Souvent relégués au fond de top 10 d’artistes à suivre parrainés par des marques de téléphone, ils luttent contre 60 ans d’histoire pour se faire une place dans le cœur d’auditeurs qui croient avoir tout entendu. Aujourd’hui, un groupe liégeois qui pousse le bouchon vers le Doom du Moyen-Orient. Om meets George Bush Jr.

Il y a toujours quelque chose de désagréable à écrire sur la musique instrumentale ; c’est un peu comme bruiter à la bouche un film muet, on tente tant bien que mal d’interpréter des formes dans des nuages ou de donner un nom à des cailloux ; c’est d’ailleurs tellement emmerdant d’intellectualiser cette musique généralement primaire qu’il est souvent difficile d’imaginer qu’on pourrait s’adresser à des lecteurs qui ne seraient pas munis de Hoodies noirs avec un corbeau mort dans le dos qu’on a presque envie de vous planter là, au milieu de ce paragraphe sans fin, pour que vous vous démerdiez tout seul pour trouver la chute de cette histoire qui n’en est pas une, puisque les tracklistings de Wyatt E. n’excèdent jamais plus de deux morceaux et que franchement, avec ça, démerde toi pour trouver un début de pitch qui donne envie à madame Toulemonde de bruler ses CD de Guns N’Roses pour filer chez le marchand de proximité du coin pour s’acheter une platine vinyle qu’elle ferait tourner pour invoquer l’esprit de Satan en écoutant « Exile to Beyn Neharot ».

D’ailleurs le Diable, sur ce deuxième album en presque 3 ans d’existence, il n’en est pas question. Wyatt E., composé de trois musiciens belges issus de The K, Leaf House et Deuil (RIP) ne fait pas vraiment dans le préliminaire (2 morceaux de 20 minutes chacun, soit environ deux mi-temps d’un match de handball) ni dans le cliché. A d’autres les batteries mal sonorisées et le chant beuglard qui font que le Doom est souvent réservé aux violeurs de poupées gonflables. Wyatt E., pour sa part, regarde vers Israël pour donner un nouveau souffle à un genre ghetto et son souffle à lui, c’est celui du désert ; c’est à peine si l’on ne s’attend pas à entendre le bruit d’un hélicoptère américain surgir de derrière un riff pour entamer un refrain militaire canardé dans la gencive des méchants de Daesh, bref, on s’égare (on est dans le désert), et cet objet signé chez Shalosh Cult, un label germano-israëlien (un peu de concentration, pas de blague), s’avère au moins deux fois plus intéressant que le premier essai « Mont Sinai/Aswan ».

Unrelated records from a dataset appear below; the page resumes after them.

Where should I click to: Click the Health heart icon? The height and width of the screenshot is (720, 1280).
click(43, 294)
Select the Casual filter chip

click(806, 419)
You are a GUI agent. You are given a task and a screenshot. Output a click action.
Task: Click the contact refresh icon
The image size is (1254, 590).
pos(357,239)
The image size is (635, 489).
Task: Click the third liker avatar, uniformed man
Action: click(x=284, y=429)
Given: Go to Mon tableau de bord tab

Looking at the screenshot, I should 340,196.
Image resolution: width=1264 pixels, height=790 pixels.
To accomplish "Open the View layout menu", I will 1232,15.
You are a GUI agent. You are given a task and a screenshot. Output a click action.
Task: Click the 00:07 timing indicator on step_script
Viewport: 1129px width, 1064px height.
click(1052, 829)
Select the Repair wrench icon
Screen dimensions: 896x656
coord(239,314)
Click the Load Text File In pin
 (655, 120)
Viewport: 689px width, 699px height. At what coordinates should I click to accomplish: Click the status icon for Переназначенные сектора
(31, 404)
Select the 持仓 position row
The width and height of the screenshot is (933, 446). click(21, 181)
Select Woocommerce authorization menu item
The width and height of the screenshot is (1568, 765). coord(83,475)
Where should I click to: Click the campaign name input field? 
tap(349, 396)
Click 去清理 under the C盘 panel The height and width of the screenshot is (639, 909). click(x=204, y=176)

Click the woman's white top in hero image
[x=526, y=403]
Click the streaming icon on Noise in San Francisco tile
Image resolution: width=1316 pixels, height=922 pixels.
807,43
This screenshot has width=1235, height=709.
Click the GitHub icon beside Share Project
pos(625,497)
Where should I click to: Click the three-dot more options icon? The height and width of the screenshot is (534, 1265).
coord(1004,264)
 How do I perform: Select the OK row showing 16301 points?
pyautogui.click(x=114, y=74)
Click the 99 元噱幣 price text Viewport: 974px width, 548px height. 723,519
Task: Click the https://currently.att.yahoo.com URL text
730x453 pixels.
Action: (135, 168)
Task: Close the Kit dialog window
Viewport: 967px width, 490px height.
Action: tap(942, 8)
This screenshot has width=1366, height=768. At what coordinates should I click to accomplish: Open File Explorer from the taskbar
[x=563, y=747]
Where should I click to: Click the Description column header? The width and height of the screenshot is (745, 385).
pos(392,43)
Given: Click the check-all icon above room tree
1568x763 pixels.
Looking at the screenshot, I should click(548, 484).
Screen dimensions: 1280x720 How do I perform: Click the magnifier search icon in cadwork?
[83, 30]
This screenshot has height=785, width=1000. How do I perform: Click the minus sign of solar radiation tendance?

Alors oui, forcément, comme les groupes de Doom médiéval à peine plus rapide qu’une course de fauteuils roulants ne courent (sic) pas les rues, difficile de ne pas tenter une comparaison avec Om et son « Advaitic Songs ». Ce qu’on sait, c’est que la treizième minute de Nebuchadnezzar II est purement jouissive pour son riff transporté à Islamabad, et qu’à 9’20 sur Ode to Ishtar on a presque l’impression d’être embarqué dans un épisode de Game of Thrones oriental où Stephen O’Malley aurait remplacé Jean Neige. Tout cela pour dire quoi, en fait ? Que « Exile to Beyn Neharot » est vivement recommandé par les médecins en cas de paranoïa compulsive, et qu’il s’agit certainement de la meilleure des drogues lentes en cas de dilatation de vos pupilles.

Certains prennent les fusils. D’autres, les guitares. Et pas sûr que ce Wyatt là soit américain.